In a large saucepan, combine the potato chunks, 2½ cups light cream, 1/8 teaspoon baking soda, 2 teaspoons salt and 1 teaspoon pepper.

(You’ll think that this is too much salt. You’ll be tempted to use less. Don’t do it. Follow the recipe. The sauce will be salty, but in the end the potatoes will be perfection.)

Bring this mixture to a boil over medium-high heat. The potatoes will want to stick, so stir them frequently. Reduce the heat to low and cook at a bare simmer, still stirring often, until a paring knife slides easily into several potato chunks without the potatoes crumbling apart, 20 to 25 minutes.

You don’t want the potatoes mushy. As soon as the biggest chunks yield easily to the knife, get them off the heat and stir in the remaining ½ cup of cream and the remaining 6 tablespoons of unsalted butter. Keep stirring until the butter has melted, about 1 minute.

Pour the creamy potato mixture into a 9-by-13-inch baking dish. (You’ll want to butter the dish, but you don’t have to.)

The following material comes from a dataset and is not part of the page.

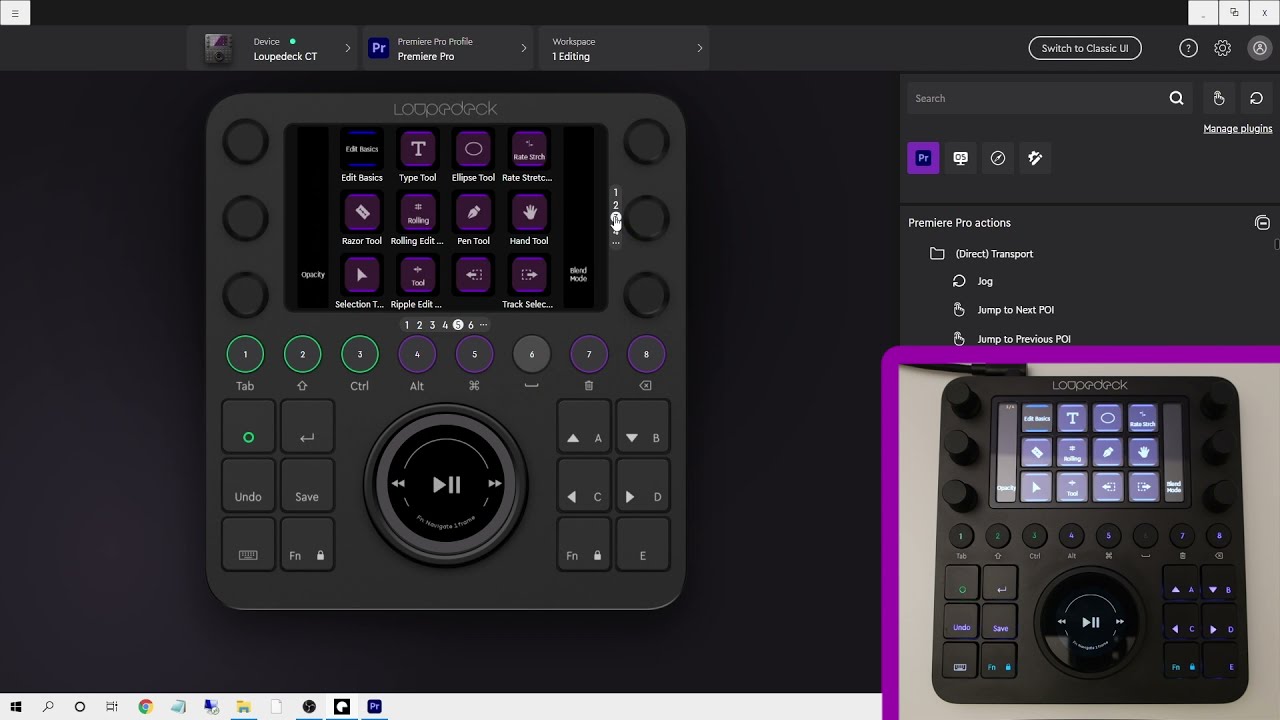The height and width of the screenshot is (720, 1280).
Task: Select the Type Tool touch button
Action: tap(417, 150)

If you’re making the potatoes ahead, proceed below. If you are cooking them immediately, sprinkle the Parmesan-panko mixture evenly over the top. Bake, uncovered, until the potatoes are bubbling and the crumb topping is nicely browned, around 15-20 minutes. Let the potatoes cool for at least 15 minutes before serving.

To make ahead and bake later: After the potato mixture has been transferred to the baking dish, let it cool completely, then cover the dish with aluminum foil and refrigerate for up to 24 hours. When you’re ready, before applying the Parmesan-panko topping, bake the potatoes at 375 degrees, covered, until they’re heated through, about 35 minutes. Remove the dish from the oven and apply the topping evenly. Bake again, now uncovered, for another 15-20 minutes until the top is nicely browned.

Original recipe from Ashley Moore and Cook’s Country magazine, December/January 2017.